In clinical practice, it may be difficult to determine whether the signal intensity on DWI is high because of the relatively unclear tumor characteristics compared with gadolinium-enhanced images; benign tumors with the T2 shine-through phenomenon may be interpreted as malignant tumors. An accurate determination of tumor malignancy is critical for patients; therefore, both DWI and gadolinium-enhanced imaging should be performed for an accurate imaging-based diagnosis of brain tumors.

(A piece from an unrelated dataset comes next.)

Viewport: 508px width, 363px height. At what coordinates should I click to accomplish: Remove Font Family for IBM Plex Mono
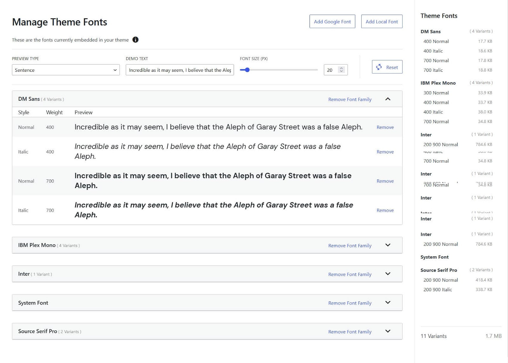[x=350, y=245]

In this study, the Ki-67 staining index was used as a proliferative marker. Recently, molecular pathological studies, including IDH status and 1p/19q codeletion, are required to precisely diagnose central nervous system tumors, as shown in World Health Organization classification. Further investigation concerning the relationship among histological grading, proliferative potential, molecular status, and MRI findings should be conducted for a larger number of malignant glioma cases.
5 Conclusions
The minimum ADC was found to be negatively correlated with the Ki-67 staining index, and a low minimum ADC was suggestive of tumor malignancy. The mean ADC also showed the same tendency, but it was inferior to the minimum ADC. The qualitative evaluation of the D score of water molecule diffusion from DWI accurately reflected the pathological grade of gliomas, and a high signal intensity on DWI is useful in determining the malignant potential of gliomas. This evaluation is not inferior to quantitative analysis using the minimum ADC. The E score from the qualitative evaluation of gadolinium enhancement can reflect the pathological malignancy grade; however, the E score was inferior to the D score. The DE score obtained by combining the D and E scores had a similar diagnostic accuracy to the D score. Based on the finding that even benign tumors have high signal intensities on DWI due to the T2 shine-through phenomenon, gadolinium-enhanced images should still be considered essential for the diagnosis of tumor malignancy.
Footnotes
Ethical approval
This study was a retrospective analysis and approved by the ethics committee of Teikyo University Chiba Medical Center.
Consent
Data were dealt with anonymously, and an informed consent was obtained from each patient.
Conflict of interests
The authors declare no conflict of interests. The authors alone are responsible for the content and writing of the paper.